◆ **Work required**: Of all the lines below, output only those starting at the one with "Screen dimensions: 639x495" and ending at the one with "You are a computer-use agent. This", both ends included, exactly as written.

Extracted records
+++++

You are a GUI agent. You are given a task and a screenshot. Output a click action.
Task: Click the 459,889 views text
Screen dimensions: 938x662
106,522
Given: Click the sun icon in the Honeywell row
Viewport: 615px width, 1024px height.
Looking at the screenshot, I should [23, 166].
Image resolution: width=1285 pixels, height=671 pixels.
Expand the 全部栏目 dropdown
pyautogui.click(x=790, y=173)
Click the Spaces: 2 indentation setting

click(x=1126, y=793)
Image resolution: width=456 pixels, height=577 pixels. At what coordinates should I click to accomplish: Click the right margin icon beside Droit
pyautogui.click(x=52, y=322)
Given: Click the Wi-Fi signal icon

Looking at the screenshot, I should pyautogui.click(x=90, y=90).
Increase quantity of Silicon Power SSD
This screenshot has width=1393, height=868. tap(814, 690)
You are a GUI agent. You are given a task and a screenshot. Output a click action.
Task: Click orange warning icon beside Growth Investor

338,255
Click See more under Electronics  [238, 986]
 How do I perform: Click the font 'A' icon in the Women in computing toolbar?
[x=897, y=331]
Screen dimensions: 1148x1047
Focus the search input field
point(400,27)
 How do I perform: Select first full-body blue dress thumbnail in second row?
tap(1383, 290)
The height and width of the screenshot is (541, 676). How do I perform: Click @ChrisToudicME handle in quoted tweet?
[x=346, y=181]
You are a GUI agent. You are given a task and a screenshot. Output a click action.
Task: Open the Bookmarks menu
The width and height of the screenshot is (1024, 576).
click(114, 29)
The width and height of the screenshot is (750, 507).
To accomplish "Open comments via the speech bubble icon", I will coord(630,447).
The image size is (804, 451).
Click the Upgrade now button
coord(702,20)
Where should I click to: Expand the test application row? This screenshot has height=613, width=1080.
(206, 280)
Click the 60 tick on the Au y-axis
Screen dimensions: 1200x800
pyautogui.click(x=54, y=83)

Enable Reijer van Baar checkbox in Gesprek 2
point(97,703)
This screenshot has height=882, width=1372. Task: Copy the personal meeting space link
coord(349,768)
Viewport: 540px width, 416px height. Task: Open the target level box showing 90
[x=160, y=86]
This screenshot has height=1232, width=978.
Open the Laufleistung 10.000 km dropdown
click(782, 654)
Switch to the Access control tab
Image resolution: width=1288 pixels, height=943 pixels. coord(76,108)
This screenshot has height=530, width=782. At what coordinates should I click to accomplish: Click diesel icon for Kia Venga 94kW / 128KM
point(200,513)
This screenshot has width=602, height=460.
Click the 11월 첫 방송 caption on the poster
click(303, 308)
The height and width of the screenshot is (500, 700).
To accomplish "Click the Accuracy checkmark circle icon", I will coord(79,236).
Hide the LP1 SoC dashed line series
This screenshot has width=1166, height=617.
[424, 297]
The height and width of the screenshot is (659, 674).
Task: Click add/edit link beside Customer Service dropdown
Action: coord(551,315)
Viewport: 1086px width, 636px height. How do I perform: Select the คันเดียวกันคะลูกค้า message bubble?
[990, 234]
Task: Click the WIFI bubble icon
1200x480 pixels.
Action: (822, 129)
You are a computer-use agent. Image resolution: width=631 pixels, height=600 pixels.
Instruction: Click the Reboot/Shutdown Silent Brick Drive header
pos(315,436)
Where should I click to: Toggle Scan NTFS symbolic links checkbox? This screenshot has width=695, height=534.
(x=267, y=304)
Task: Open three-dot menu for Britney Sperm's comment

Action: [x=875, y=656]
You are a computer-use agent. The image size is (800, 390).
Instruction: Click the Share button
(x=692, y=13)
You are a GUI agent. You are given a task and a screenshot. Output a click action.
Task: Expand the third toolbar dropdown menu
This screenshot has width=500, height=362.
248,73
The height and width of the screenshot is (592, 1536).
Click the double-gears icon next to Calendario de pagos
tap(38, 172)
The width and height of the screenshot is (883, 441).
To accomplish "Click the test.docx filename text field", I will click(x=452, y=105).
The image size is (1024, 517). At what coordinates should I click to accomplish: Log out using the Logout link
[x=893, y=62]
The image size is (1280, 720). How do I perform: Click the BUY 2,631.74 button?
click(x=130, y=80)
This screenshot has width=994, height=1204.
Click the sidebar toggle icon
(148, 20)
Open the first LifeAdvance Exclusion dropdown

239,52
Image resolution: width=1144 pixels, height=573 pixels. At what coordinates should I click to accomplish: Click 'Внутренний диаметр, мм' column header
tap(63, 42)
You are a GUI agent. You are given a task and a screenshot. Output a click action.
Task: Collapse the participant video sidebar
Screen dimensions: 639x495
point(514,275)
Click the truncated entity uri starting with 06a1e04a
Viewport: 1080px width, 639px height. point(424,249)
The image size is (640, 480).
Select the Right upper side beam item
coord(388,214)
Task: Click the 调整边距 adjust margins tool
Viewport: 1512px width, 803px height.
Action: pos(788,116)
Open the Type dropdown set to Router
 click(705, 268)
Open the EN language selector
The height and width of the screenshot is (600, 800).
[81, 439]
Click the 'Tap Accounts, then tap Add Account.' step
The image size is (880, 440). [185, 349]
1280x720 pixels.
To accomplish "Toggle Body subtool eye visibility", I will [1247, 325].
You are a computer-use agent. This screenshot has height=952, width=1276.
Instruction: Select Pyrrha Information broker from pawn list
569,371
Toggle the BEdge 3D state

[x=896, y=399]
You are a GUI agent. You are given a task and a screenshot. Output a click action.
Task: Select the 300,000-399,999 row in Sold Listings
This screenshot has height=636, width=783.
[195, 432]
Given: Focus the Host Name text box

+++++

◆ **Response to the task**:
Screen dimensions: 639x495
point(514,275)
Click the truncated entity uri starting with 06a1e04a
Viewport: 1080px width, 639px height. point(424,249)
The image size is (640, 480).
Select the Right upper side beam item
coord(388,214)
Task: Click the 调整边距 adjust margins tool
Viewport: 1512px width, 803px height.
Action: pos(788,116)
Open the Type dropdown set to Router
 click(705, 268)
Open the EN language selector
The height and width of the screenshot is (600, 800).
[81, 439]
Click the 'Tap Accounts, then tap Add Account.' step
The image size is (880, 440). [185, 349]
1280x720 pixels.
To accomplish "Toggle Body subtool eye visibility", I will [1247, 325].
You are a computer-use agent. This screenshot has height=952, width=1276.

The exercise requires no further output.